4. Permanent AFib:- Episodes of AFib where no more rhythm strategy is adopted (i.e. as the rhythm is unresponsive). 

Presents with palpitations, SOB, syncope, and features of underlying conditions (e.g. stroke, sepsis, thyrotoxicosis). 

Causes:- 
1. Ischemic heart disease 
2. HTN 
3. Thyrotoxicosis 
4. Mitral stenosis or mitral regurgitation 
5. Alcohol 
6. OSA 

Diagnosis:- 
1. ECG shows absent P waves, irregularly irregular rhythm (i.e. irregular R-R interval), narrow QRS complex and tachycardia. 
2. Echocardiography (TEE or TTE) is done prior to cardioversion to prevent embolic stroke. 
3. Cardiac Monitor
4. EPS

Management:- 
1. Rate control:- Beta blockers (e.g. metoprolol, carvedilol, atenolol), non-dihydropyridine CCBs (e.g. verapamil, diltiazem) and Digoxin (in patients with CHF).
2. Rhythm control:- Pharmacological cardioversion (e.g. ibutilide, amiodarone, flecainide) or electrical cardioversion (DC 200J biphasic); It helps to return to sinus rhythm; Immediate cardioversion is deployed if the AFib has been present for less than 48 hours or the patient are hemodynamically unstable whereas delayed cardioversion is deployed if the AFib has been present for more than 48 hours and the patient are hemodynamically stable. 

What are the options for cardioversion for new-onset atrial fibrillation or atrial fibrillation of uncertain duration? 
· TEE prior to cardioversion while on effective anticoagulation with at least 4 weeks of therapeutic anticoagulation to follow (continue indefinitely if suggested by stroke risk).
· Alternatively, may therapeutically anticoagulate for at least 3 weeks prior to cardioversion and continue for at least 4 weeks afterwards, in lieu of TEE.

3. Anticoagulation:- Warfarin, DOACs (e.g. apixaban, rivaroxaban); CHA2DS2VASc is a clinical tool for prescribing anticoagulants in patients with nonvalvular atrial fibrillation; Congestive heart failure (1), Hypertension (1), Age ≥75 years (2), Diabetes (1), Stroke/TIA (2), Vascular disease e.g. previous myocardial infarction or peripheral arterial disease (1), Age 65-74 years (1), Sex category female (1). In non-valvular AFib, warfarin or Novel oral anticoagulants (NOACs) is indicated when CHA2DS2-VASc score ≥2 in men and ≥3 in women and should be considered CHA2DS2-VASc score >1 and >2 in men and women respectively. In valvular AFib, warfarin should be considered and targeted INR should be 2-3. 
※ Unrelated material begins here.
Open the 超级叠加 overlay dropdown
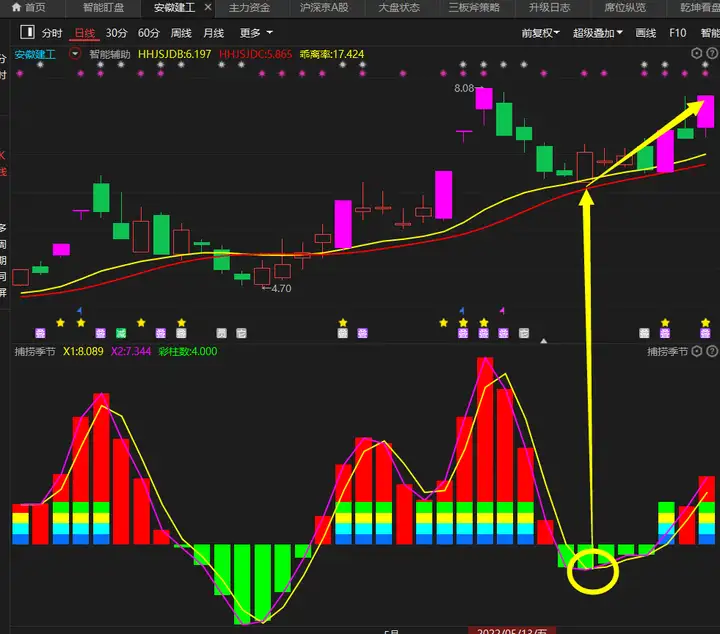720x634 pixels. pyautogui.click(x=597, y=33)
4. Percutaneous ablation of pulmonary veins (i.e. pulmonary vein isolation) is first line for symptomatic paroxysmal atrial fibrillation. Catheter ablation for atrial fibrillation in patients with heart failure was associated with a significantly lower rate of a composite end point of death from any cause or hospitalization for worsening heart failure than was medical therapy (i.e. CASTLE-HTx TRIAL).

5. Percutaneous left atrial appendage occlusion (if patients are contraindicated for long term anticoagulation therapy) i.e. Watchman, Watchman-FLX and Amlet devices. Percutaneous left atrial appendage occlusion is recommended in AF patients with a risk of stroke who have contraindications to long term anticoagulation. For high bleeding risk (HAS-BLED is greater than or equal to 3 if DOAC contraindicated.

6. Surgical ablation in patients with concomitant plan for cardiac surgery (e.g.maze procedure).
HAS-BLED score monitors a patient’s risk of major bleeding whilst on anticoagulation (i.e. Bleeding risk associated with anticoagulation); H - Hypertension, A - Abnormal renal and liver function, S - Stroke, B - Bleeding, L - Labile INRs (whilst on warfarin), E - Elderly, D - Drugs or alcohol; HAS-BLED score ≥ 3 (indicates high risk of bleeding).